- [Istruzione scritta] Ripeti parola per parola le righe che vanno da quella con "Given: Open the blue house extension icon" fino a quella con "Looking at the", entrambe incluse.

* * * * * * * * *

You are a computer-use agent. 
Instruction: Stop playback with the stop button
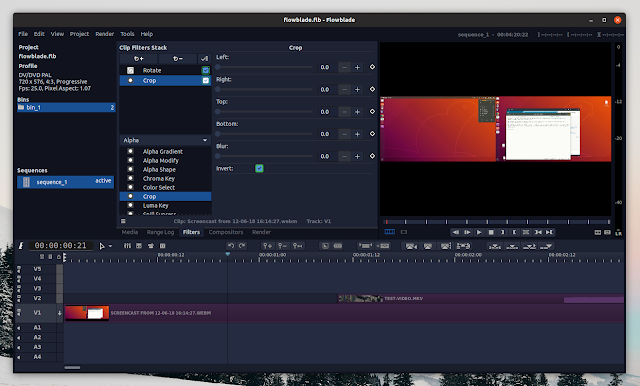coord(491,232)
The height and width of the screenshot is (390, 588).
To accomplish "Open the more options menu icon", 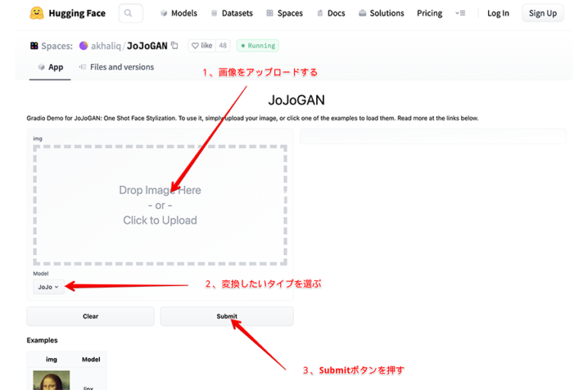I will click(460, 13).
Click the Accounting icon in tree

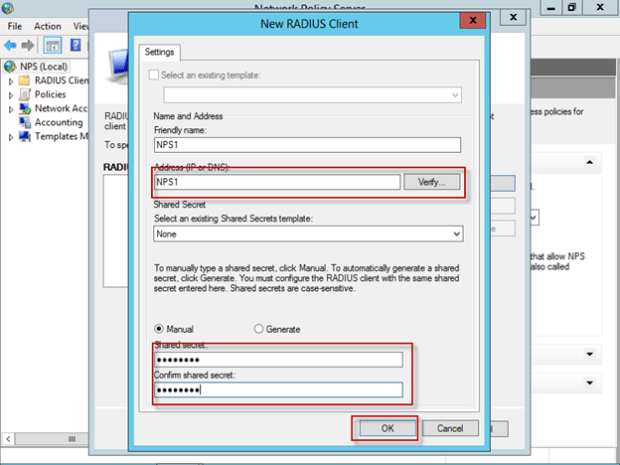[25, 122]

* * * * * * * * *

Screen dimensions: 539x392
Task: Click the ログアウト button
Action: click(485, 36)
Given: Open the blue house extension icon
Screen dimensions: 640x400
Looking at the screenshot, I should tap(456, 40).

* * * * * * * * *

- [Risposta al compito]
Given: Open the blue house extension icon
Screen dimensions: 640x400
Looking at the screenshot, I should tap(456, 40).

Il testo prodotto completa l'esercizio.